[MENTION=6534]abbiebeltran[/MENTION]
What Colan said. I'd add that there are gobs of other items worth looking at, depending on the clients, on your scope of responsibilities, etc.
I'd probably divide them up into at least 4 sub-lists: "Site," "Links," "Listings," and "Reviews." Maybe a 5th: "Anti-Spam."
Even then, tons of items. To name just a few of the basics in each:
Site:
a. Does the homepage have a blurb on each main service?
b. Does the homepage have a blurb on each location (multi-location business)?
c. Do you link to relevant subpages generously, outside of the main nav?
Links:
a. Does your client have some links that only businesses in his/her industry can have?

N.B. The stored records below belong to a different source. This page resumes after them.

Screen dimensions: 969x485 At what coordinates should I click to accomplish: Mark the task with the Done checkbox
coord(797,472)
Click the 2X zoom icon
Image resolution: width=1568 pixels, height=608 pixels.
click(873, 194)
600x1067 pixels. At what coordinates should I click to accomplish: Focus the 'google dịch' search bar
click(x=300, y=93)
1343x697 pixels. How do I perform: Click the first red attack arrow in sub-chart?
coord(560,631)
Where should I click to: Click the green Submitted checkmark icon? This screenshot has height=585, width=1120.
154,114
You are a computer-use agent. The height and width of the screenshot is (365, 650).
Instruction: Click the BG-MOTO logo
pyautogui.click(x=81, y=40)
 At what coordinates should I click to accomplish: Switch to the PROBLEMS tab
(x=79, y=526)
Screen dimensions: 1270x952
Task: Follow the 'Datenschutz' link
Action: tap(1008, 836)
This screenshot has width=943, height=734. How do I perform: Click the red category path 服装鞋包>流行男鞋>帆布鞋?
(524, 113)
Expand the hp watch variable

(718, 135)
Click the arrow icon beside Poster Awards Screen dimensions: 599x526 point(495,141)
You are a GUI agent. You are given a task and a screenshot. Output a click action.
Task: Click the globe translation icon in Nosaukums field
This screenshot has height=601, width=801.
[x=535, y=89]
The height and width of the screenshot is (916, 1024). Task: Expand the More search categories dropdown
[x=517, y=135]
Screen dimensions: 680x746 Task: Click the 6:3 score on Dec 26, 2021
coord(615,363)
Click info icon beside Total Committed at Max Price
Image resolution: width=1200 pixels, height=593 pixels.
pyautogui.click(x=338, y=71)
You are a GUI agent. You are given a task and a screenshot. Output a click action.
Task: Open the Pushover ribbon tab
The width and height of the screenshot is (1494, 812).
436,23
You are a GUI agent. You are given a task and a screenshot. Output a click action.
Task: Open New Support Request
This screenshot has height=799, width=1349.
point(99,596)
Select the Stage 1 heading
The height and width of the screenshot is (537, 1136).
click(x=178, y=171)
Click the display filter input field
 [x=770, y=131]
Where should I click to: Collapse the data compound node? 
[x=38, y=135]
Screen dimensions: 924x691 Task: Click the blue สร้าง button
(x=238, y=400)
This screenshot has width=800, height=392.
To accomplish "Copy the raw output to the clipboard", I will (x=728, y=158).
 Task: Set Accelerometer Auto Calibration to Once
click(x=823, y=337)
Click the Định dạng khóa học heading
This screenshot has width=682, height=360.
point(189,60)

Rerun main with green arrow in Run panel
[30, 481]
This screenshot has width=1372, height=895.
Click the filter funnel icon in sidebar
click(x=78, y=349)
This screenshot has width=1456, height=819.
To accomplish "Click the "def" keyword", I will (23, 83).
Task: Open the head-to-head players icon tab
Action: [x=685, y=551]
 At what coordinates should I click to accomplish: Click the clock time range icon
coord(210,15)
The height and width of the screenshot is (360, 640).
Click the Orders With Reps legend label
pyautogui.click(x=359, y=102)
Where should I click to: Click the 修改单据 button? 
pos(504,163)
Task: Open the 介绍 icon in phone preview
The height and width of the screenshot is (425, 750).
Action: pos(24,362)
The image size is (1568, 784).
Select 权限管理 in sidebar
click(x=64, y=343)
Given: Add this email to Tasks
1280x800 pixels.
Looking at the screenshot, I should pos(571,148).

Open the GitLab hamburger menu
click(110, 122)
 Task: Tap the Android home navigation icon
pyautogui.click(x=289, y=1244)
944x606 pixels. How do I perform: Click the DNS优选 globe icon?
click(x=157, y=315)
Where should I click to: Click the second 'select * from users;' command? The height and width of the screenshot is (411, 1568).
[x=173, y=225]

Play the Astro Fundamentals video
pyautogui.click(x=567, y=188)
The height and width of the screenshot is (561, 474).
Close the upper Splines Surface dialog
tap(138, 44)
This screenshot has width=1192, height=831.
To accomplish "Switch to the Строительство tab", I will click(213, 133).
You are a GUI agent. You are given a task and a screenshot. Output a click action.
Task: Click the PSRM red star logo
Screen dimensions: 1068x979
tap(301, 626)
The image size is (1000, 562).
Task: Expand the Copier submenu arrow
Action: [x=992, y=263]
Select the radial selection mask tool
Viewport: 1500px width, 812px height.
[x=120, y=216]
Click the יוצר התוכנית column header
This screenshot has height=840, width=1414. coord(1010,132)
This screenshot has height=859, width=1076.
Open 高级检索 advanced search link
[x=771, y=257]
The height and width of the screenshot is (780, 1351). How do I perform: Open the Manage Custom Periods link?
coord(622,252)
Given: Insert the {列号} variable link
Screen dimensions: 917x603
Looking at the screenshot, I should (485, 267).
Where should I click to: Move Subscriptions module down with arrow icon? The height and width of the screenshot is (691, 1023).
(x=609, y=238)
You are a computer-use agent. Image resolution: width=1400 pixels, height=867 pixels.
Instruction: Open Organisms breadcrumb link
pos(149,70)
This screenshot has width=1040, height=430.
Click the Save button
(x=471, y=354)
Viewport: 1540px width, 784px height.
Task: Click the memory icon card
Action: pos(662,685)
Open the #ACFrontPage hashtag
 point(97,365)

b. Does your client have some links that only businesses in his/her city can have?
c. Does your client have some links that none of his/her competitors has?
Listings:
a. If your client is eligible for "practitioner" or "department" listings, do you have listings for those practitioner or department listings?
b. Is your client listed on the local/industry directories on page 1?
c. If your client isn't too good at earning links, have you considered using the homepage as the landing page URL for your local listings? (Often a good move.)
Reviews:
a. Do you get reviews on a variety of sites (beyond just Google)?
b. Have you considered flicking off any ORM software that gets you a bunch of testimonials from customers, but few or no reviews on third-party sites?
c. Does anyone at the company respond to reviews - with non-boilerplate responses?
Anti-spam:
a. If you can't get Google to fix a competitor's spammy / keyword-stuffed name, have you tried a partial edit? (Those often work.)
b. Do you regularly check Yelp for spammy competitors that rank well in Yelp's category searches?
c. Do you have a system for following up on your anti-spam edits, and resubmitting them when necessary? (Competitors often don't give up easily, and it becomes a war of attrition.)